By Brazil Stock Guide – Brazil’s Administrative Council for Economic Defense (Cade) has confirmed the conviction of Rumo Logística (RUMO3) and América Latina Logística (ALL) for abusing their dominant market position. The decision stems from a 2016 investigation triggered by a complaint from Agrovia, alleging that Rumo restricted competitor access to the Santa Adélia railway yard in São Paulo, a vital route for sugar exports through the Port of Santos. The case centers on claims that Rumo unjustifiably blocked access to the facility, distorting competition in the transport sector.
The original ruling, which included a penalty, was overturned by Brazil’s Federal Regional Court of the 1st Region (TRF1).

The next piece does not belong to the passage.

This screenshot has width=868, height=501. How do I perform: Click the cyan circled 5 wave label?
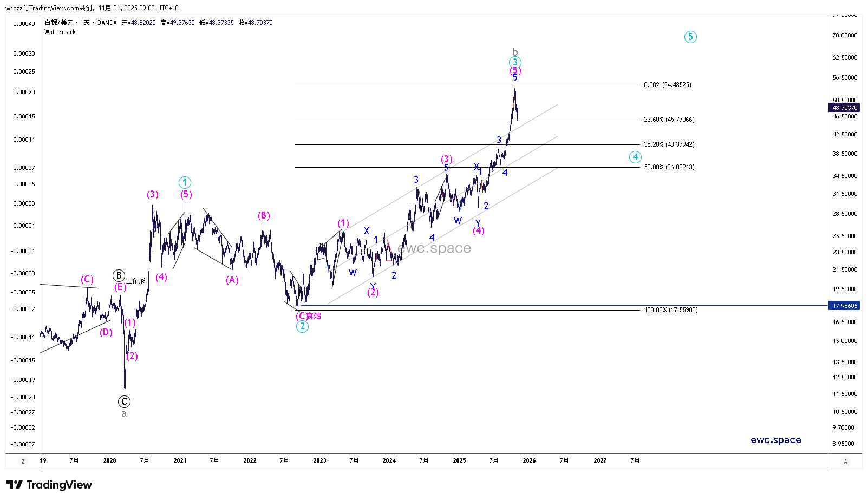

However, in a new ruling on September 3, Cade upheld the conviction while adjusting the fine. The company proposed an agreement that was approved by Cade’s president, Gustavo Augusto, to base the fine solely on revenue derived from sugar transportation on the Paulista Railway. The revised penalty amounts to R$ 20.1 million, updated to August 2025, and must be paid within 30 days from the publication of the decision in the Official Gazette.

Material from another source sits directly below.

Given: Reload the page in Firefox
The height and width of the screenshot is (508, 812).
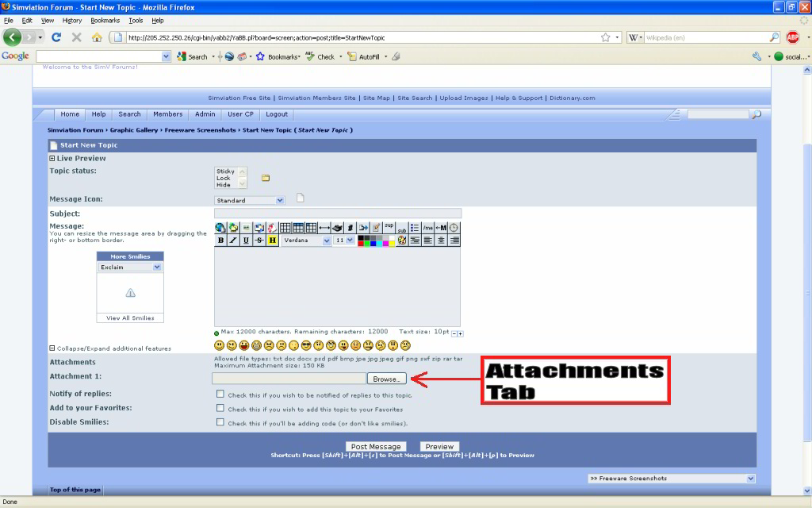Looking at the screenshot, I should point(56,37).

Cade also introduced the possibility of reducing the fine to R$ 18.1 million if Rumo agrees to withdraw its judicial actions and other appeals, and pay the fine in a lump sum within the set deadline. Additionally, the decision maintained the original obligations, including measures preventing Rumo from blocking competitors’ access to the Paulista railway network. Rumo is also required to ensure that all interested parties can access the infrastructure and hire railway services on an equal basis.
Furthermore, the company must publicly disclose the decision on its official websites within 15 days and commit to halting its anti-competitive practices. A daily fine of R$ 200,000 will apply if Rumo fails to comply with these obligations.